The Times is hardly transparent. A reader still has to work very hard to find any Times policies online (though some are tucked away there), and there is still no place where Times editors speak on the issues. As for humility, well, The Times is Lake Wobegon on steroids (everybody’s way above average). I don’t remember many autopsies in which, as we assembled over the body, anyone conceded that maybe this could have been done differently.
Emphasis in the original.

The second of Mr. Wilson's more interesting observations relates to (gasp) bias.

I also noted two years ago that I had taken up the public editor duties believing “there is no conspiracy” and that The Times’s output was too vast and complex to be dictated by any Wizard of Oz-like individual or cabal. I still believe that, but also see that the hive on Eighth Avenue is powerfully shaped by a culture of like minds — a phenomenon, I believe, that is more easily recognized from without than from within. 

When The Times covers a national presidential campaign, I have found that the lead editors and reporters are disciplined about enforcing fairness and balance, and usually succeed in doing so. Across the paper’s many departments, though, so many share a kind of political and cultural progressivism — for lack of a better term — that this worldview virtually bleeds through the fabric of The Times. 

As a result, developments like the Occupy movement and gay marriage seem almost to erupt in The Times, overloved and undermanaged, more like causes than news subjects.
This isn't exactly earth shattering news to those of us that don't work for or uncritically believe everything in the New York Times.

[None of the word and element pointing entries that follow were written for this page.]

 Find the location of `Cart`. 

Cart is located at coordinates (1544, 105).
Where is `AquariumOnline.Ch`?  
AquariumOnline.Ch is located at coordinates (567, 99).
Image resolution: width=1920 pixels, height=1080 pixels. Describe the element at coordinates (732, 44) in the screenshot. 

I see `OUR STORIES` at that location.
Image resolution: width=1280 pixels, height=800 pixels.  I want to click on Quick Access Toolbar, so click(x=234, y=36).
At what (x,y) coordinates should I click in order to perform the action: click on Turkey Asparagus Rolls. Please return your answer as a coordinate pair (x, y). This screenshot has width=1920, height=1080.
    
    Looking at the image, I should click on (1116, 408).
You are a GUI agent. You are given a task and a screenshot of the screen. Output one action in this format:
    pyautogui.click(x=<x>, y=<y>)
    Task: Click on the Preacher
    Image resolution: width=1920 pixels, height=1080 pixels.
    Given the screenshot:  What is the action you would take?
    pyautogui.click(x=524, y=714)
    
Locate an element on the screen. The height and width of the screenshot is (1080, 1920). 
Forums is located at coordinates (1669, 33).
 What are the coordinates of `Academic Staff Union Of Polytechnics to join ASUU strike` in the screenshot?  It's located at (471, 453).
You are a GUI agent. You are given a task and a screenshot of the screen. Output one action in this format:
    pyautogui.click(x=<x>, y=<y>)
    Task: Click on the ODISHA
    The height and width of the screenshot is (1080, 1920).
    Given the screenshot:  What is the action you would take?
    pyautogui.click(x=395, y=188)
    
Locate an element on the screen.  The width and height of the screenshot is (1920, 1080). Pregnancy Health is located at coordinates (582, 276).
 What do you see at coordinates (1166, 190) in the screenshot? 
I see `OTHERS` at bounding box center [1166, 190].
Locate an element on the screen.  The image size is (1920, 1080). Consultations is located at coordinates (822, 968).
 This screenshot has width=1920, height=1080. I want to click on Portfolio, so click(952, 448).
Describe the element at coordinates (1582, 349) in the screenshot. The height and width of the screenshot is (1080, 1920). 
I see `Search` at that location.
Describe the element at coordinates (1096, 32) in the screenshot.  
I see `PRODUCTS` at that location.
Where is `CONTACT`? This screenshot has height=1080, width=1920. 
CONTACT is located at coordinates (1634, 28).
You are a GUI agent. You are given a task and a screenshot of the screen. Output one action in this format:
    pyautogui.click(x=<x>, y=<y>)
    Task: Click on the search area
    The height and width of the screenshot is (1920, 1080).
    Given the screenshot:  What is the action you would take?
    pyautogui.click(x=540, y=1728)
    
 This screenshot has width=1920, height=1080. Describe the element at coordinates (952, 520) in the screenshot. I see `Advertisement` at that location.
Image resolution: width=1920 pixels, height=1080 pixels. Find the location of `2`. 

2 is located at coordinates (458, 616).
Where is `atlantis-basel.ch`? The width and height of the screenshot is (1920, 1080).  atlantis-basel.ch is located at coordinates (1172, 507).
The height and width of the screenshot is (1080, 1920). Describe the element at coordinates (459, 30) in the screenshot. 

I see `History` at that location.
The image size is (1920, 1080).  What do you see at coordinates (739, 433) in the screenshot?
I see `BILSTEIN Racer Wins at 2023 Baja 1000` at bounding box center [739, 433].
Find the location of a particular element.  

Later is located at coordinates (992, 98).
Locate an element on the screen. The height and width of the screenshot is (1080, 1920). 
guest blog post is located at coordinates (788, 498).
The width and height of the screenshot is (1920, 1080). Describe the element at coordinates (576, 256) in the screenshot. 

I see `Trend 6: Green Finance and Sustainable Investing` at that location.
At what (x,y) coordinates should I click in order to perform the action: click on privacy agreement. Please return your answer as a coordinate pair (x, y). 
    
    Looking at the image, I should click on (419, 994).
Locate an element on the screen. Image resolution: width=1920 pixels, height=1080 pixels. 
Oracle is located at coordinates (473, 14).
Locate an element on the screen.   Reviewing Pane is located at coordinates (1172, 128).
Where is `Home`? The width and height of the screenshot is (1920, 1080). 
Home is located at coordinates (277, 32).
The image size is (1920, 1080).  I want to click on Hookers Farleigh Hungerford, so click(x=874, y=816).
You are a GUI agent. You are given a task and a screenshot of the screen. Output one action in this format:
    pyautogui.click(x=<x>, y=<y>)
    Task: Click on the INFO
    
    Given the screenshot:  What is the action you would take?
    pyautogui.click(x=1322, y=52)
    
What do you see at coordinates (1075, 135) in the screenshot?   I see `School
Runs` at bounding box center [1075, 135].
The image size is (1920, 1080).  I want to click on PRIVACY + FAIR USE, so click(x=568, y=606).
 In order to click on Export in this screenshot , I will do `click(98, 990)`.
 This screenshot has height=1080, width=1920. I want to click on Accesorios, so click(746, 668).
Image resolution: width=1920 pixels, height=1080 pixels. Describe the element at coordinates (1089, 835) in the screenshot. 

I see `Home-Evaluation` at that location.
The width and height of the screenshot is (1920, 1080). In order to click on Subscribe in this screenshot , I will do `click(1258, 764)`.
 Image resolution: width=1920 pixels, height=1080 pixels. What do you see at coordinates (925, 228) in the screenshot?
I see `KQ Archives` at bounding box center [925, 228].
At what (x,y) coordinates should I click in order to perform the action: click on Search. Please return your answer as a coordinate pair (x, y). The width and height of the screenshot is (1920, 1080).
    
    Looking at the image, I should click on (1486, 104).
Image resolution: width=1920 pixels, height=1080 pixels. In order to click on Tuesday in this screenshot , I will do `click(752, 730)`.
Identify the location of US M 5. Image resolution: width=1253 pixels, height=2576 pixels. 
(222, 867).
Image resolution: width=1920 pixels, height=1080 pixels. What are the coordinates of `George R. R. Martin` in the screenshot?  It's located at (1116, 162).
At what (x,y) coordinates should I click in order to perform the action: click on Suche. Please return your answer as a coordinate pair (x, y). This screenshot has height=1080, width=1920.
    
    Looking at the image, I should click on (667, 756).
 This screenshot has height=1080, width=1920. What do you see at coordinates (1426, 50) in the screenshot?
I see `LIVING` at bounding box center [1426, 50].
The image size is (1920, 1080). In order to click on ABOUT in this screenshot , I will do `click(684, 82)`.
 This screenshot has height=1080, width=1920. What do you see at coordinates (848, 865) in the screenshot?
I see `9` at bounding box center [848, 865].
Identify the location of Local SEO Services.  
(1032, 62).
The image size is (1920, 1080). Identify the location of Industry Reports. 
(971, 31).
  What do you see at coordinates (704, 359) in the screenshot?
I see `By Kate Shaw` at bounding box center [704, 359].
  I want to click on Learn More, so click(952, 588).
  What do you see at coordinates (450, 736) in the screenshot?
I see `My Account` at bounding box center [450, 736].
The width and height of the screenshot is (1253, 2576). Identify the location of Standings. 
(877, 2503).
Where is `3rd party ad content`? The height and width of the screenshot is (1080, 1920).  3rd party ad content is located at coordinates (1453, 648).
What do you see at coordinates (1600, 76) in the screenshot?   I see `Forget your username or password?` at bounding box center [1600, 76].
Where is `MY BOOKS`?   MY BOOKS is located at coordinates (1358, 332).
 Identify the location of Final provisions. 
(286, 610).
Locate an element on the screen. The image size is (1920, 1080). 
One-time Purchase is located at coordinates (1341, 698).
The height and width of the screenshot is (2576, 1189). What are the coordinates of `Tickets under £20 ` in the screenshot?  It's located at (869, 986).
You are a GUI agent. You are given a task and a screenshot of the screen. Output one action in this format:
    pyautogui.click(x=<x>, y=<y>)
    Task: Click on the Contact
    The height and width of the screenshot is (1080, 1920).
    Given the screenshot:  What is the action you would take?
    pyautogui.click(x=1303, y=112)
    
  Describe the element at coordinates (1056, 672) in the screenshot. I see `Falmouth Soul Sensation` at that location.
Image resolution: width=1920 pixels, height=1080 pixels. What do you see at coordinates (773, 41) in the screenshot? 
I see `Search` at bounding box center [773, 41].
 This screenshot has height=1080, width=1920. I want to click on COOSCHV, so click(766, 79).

The story also notes the credibility of the times among Republicans has dropped relative to Fox News.  It is also noted that the credibility of Fox News among Democrats relative to the NYTimes is almost precisely inverse of that measured among Republicans.

This isn't progress.

Part of being able to have a common debate of the issues is being able to have a common basis for that debate.  When the media effectively chooses sides in their news reporting, they undermine our ability to conduct a civil discourse on current events.

An examples would be claiming that the "science is settled" with respect to global warming.  Ummm...it ain't.

Another example might be consistently reporting about potential effects of raising taxes on the budget deficit without concomitantly reporting about potential effects of cutting spending.  Or at least discussing those cuts in a manner that doesn't suggest that proponents of cuts are some sort of ghoul looking to feast on the dead.

I have maintained for many years that the rise of Rush Limbaugh and Fox News was the direct result of the media failing to publish "all the news that's fit to print".  Perhaps the Times will discover this before they turn into the next Village Voice.